* DOCUMENT PASSAGE
____
# Does your family know?



## Anonymous07 (Aug 4, 2012)

Does your family(parents, siblings, etc.) know about your marriage being in trouble? 

I'm not necessarily saying they know any details, but a general knowledge that there are problems that exist. I've never verbally expressed to my family that my marriage has a number of issues, but I am wondering if maybe they should know instead of keeping up the charade we have now.


----------



## EnjoliWoman (Jul 2, 2012)

They never knew. They didn't like him and hid it so well that I never knew that, either! It wasn't until I told them I was unhappy and that I needed to borrow money to consult an attorney and I trickled out some info because he was abusive and I didn't want Dad to do anything rash.

ETA - my SIL knew - ex's brother's wife. She was the one to make me admit it to myself.


----------



## SecondTime'Round (Jan 15, 2015)

Yup. Everyone knows what a jackass he is.


----------



## grushim1239 (Apr 13, 2015)

Yes, my family knows. They are supportive of my decisions. They don't really like him, but they get along with him for my sake.


----------



## Rowan (Apr 3, 2012)

Nope. Only my best friend new that my now-ex-husband and I were having problems. My parents, his parents, our siblings and mutual friends all found out shortly after I filed for divorce. That's just my personality. I don't discuss personal stuff unless I really have to. 

His friends, and his numerous girlfriends of course, all knew well in advance.


----------



## Amplexor (Feb 13, 2008)

No, we never told any family members our marriage as at the divorce door. She didn't even confide in her twin sister. Our kids certainly knew there was a lot of tension in the home. I used a few close friends and TAM for support. She? Well POSOM of course.

Now that we are reconciled and doing fine, I'm glad we didn't. I don't need any rolling eyes, side looks or smirks at Thanksgiving dinner, thank-you-very-much.


----------



## Joey2k (Oct 3, 2014)

No. Partly because I don't want to deal with their well-meaning concern and advice, and partly because there are parts or my life and relationship I don't want to share with them. Any advice they could give me I can probably figure out for myself, it's just a matter of following it.


----------



## Wolf1974 (Feb 19, 2014)

Nope

I called them the day I learned of her affair. Prior to that she had asked for a divorce but I thought she was having a midlife crisis and we could work through it so I kept that from my parents but called her mom. Moment I learned of the affair I knew I was done with her.
____
* WRITTEN TASKS
1. List the usernames of everyone who posted in the forum thread about whether family members know of marriage trouble, in the order they appear.
2. Carry on the forum thread about whether family members know of marriage trouble from the point where it stops.
____
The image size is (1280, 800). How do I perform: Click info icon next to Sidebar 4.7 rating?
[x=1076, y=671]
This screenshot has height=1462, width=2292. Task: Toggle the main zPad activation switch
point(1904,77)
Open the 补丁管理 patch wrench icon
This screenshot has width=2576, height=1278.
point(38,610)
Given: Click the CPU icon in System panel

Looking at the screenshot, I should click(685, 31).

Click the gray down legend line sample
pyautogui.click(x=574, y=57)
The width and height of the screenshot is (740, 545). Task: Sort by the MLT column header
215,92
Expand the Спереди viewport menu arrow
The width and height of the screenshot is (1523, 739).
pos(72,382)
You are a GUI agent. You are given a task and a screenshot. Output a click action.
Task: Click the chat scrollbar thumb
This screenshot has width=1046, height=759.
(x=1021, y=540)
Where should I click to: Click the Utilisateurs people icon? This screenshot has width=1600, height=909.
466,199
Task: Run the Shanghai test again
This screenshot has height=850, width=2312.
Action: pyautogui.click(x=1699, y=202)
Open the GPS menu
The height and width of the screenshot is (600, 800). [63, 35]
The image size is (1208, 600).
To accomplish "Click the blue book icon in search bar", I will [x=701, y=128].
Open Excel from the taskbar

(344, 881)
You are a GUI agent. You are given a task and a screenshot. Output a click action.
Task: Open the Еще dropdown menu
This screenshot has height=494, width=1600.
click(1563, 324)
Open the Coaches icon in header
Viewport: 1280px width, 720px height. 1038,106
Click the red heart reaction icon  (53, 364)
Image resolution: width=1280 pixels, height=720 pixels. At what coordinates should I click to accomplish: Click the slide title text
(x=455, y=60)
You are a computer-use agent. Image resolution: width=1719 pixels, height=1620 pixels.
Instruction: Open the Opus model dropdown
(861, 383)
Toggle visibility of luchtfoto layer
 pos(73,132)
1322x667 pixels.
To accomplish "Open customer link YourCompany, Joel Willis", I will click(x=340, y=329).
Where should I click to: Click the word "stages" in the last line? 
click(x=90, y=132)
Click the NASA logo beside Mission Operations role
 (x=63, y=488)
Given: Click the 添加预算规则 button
____
* THE ANSWERS
1. Anonymous07, EnjoliWoman, SecondTime'Round, grushim1239, Rowan, Amplexor, Joey2k, Wolf1974

2.
Was hardest call I ever had to make. My mom loved her like a daughter and is still heartbroken over the whole thing


----------



## SamuraiJack (May 30, 2014)

Heck...I didnt even know until the day she announced she was leaving...

:wtf:

Classic Walk Away Wife...


----------



## Openminded (Feb 21, 2013)

I told no one when I decided to R on DD1. I told everyone when I decided I was getting out on DD2. 

While I was in R (for decades) I felt the state of my marriage was not anyone else's concern. That led everyone to feel I had the perfect marriage (the reality was far from it) and so they were all shocked and totally opposed when I decided to end it. 

Regardless of everyone's negative reaction once I decided to get out, I still very strongly feel that my problems were up to me to deal with and I would handle it the same if I had it to do over.


----------



## richardsharpe (Jul 8, 2014)

Good evening
Interesting, I just realized that in a real sense I don't have any family.....


----------



## Holland (Aug 20, 2012)

No they didn't. I made a huge mistake in keeping everything to myself.

When I started to tell people we were divorcing it was a very painful process, we were the golden couple, everybody was shocked and I spent months consoling other people which was very draining.


----------



## yeah_right (Oct 23, 2013)

I came very close to divorce during my H's EA. For my family, the plan was to tell them right before the divorce was finalized. That was just in case we worked things out and because they would only create extra stress on me. To this day they know nothing.

I exposed to his family. That was very helpful.


----------



## BrokenVows (Oct 12, 2012)

I didn't tell my family, but I'm sure they knew something was up because of the condition I was in. You think me having wine for breakfast may have made them think something was up?  It's grape juice you sillies! *hiccup*

Seriously though, for reconciliation to work in my circumstance, I couldn't tell my family.


----------



## Anonymous07 (Aug 4, 2012)

richardsharpe said:


> Good evening
> Interesting, I just realized that in a real sense I don't have any family.....


I'm sorry to hear that richard, but you can also make a family where you are. My brother has his own 'second' family up north, with people from church and in his neighborhood. 



Holland said:


> No they didn't. I made a huge mistake in keeping everything to myself.
> 
> When I started to tell people we were divorcing it was a very painful process, we were the golden couple, everybody was shocked and I spent months consoling other people which was very draining.


My family definitely sees us as the "golden couple". My grandma talks about us all the time, and uses us as the example for what my other cousins should do. Ugh. I wish she would stop, but I also don't want to bring about a bunch of issues with my relatives while we are working on our marriage. I'd rather my family not hold a grudge against my husband.


----------



## Thinkitthrough (Sep 5, 2012)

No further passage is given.